Lachancea kluyveri

Scientific classification
- Domain: Eukaryota
- Kingdom: Fungi
- Division: Ascomycota
- Class: Saccharomycetes
- Order: Saccharomycetales
- Family: Saccharomycetaceae
- Genus: Lachancea
- Species: L. kluyveri
- Binomial name: Lachancea kluyveri (Phaff, M.W.Mill. & Shifrine) Kurtzman (2003)
- Synonyms: Saccharomyces kluyveri Phaff, M.W.Mill. & Shifrine (1956); Torulaspora kluyveri (Phaff, M.W.Mill. & Shifrine) Kock. (1982); Saccharomyces smittii Capr. (1958); Saccharomyces silvestris Jensen (1967);

= Lachancea kluyveri =

- Genus: Lachancea
- Species: kluyveri
- Authority: (Phaff, M.W.Mill. & Shifrine) Kurtzman (2003)
- Synonyms: Saccharomyces kluyveri Phaff, M.W.Mill. & Shifrine (1956), Torulaspora kluyveri (Phaff, M.W.Mill. & Shifrine) Kock. (1982), Saccharomyces smittii Capr. (1958), Saccharomyces silvestris Jensen (1967)

Species of fungus

Lachancea kluyveri is an ascomycetous yeast associated with fruit flies, slime fluxes, soils and foods.

== Habitat ==
The habitat of L. kluyveri is not well known because only about 30 isolates have been recorded.
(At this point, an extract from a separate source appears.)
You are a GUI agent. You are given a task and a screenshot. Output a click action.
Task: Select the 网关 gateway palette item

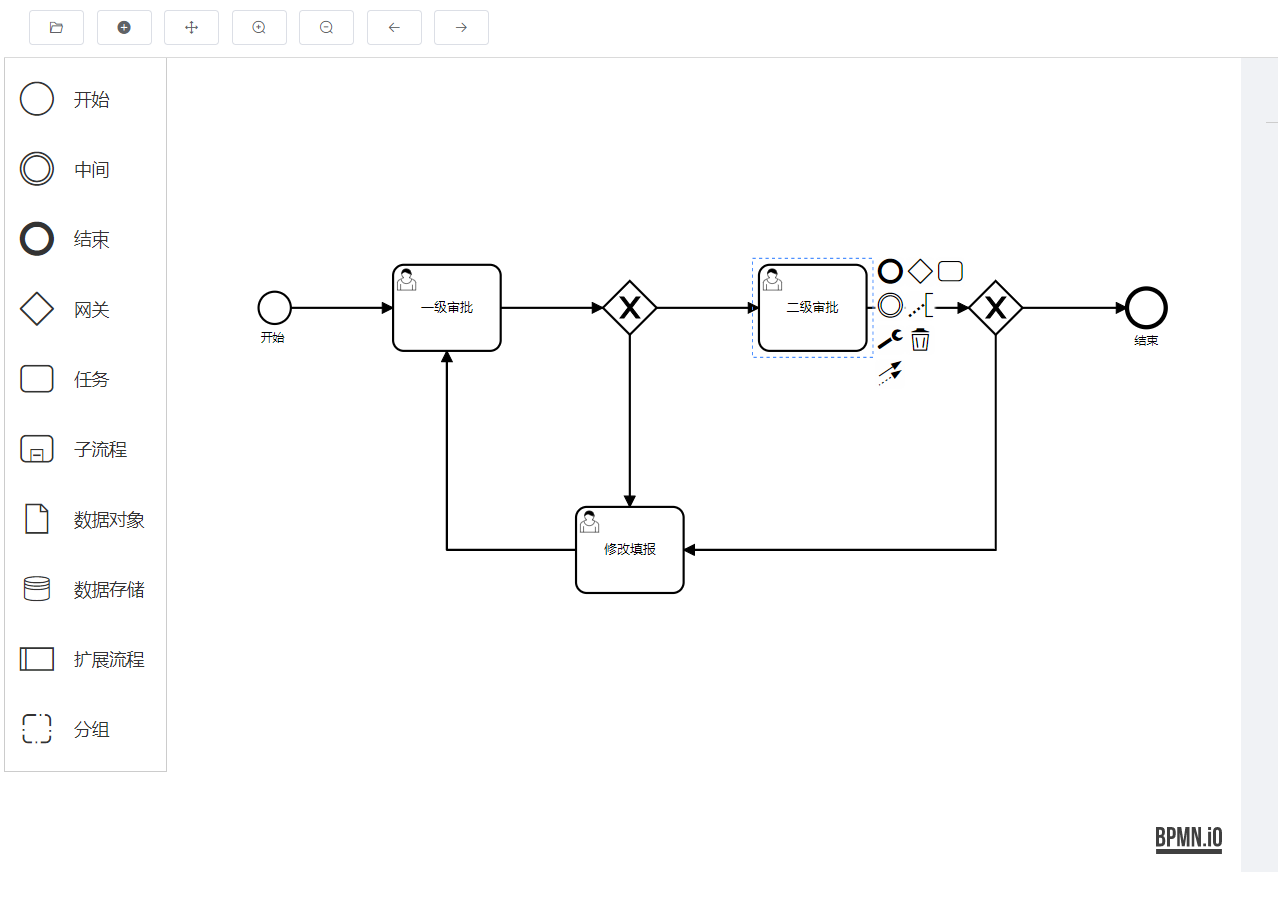[x=37, y=310]
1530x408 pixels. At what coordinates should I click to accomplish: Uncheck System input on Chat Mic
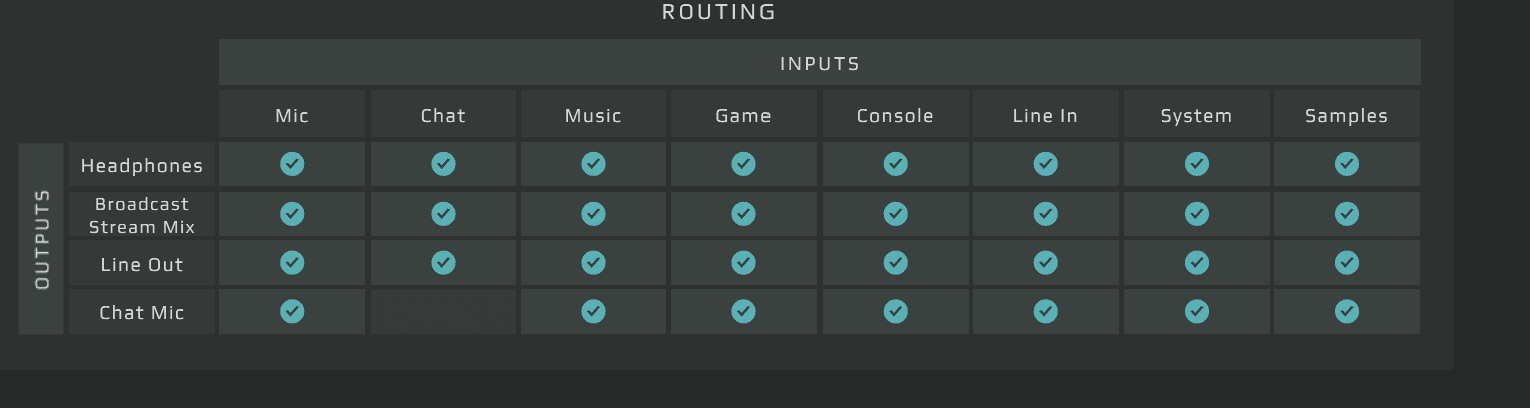tap(1196, 312)
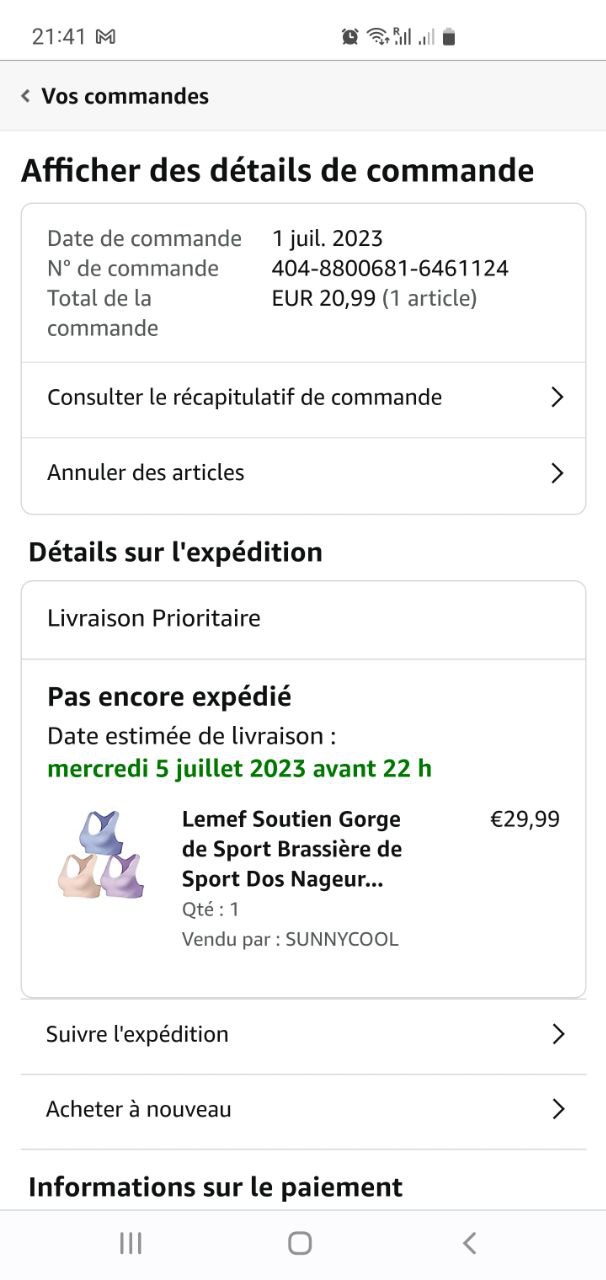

It is, however, thought to be environmentally widespread. First described as Saccharomyces kluyveri in 1956 from fruit flies in California, this species has been isolated from slime fluxes on tree, soils in North America and Europe, and cheeses. It has also been reported as an agent of disseminated mycosis in a patient with HIV/AIDS.

== Biology ==
Lachancea kluyveri is a budding yeast related to Saccharomyces cerevisiae, or baker's yeast, the model organism intensively used in biochemistry, genetics and cell biology. In 2003 it was transferred from the genus Saccharomyces to the genus Lachancea named for Canadian mycologist and yeast biologist Marc-André Lachance. Saccharomyces cerevisiae and L. kluyveri have several fundamental differences that warrant genomic comparisons. First, like most cell types, L. kluyveri resorts to fermentation (degrading sugars in the absence of oxygen) only when oxygen is limiting. S. cerevisiae, on the other hand, prefers to carry out fermentation even in the presence of oxygen. This means that L. kluyveri makes a more efficient use of glucose for energy production. Therefore, L. kluyveri provides a contrasting model to one of the most unusual features of S. cerevisiae. Second, L. kluyveri has a simpler genome organization than S. cerevisiae: it appears to have become a species before the whole genome duplication that occurred in the Saccharomyces lineage. As a result, its genome is smaller (about 9.5 million base pairs) than that of S. cerevisiae with fewer duplicated genes. Additionally, L. kluyveri is becoming more widely used as a model organism and for industrial applications, such as the production of proteins, since its biomass yield is greater than that of S. cerevisiae due to more efficient use of glucose.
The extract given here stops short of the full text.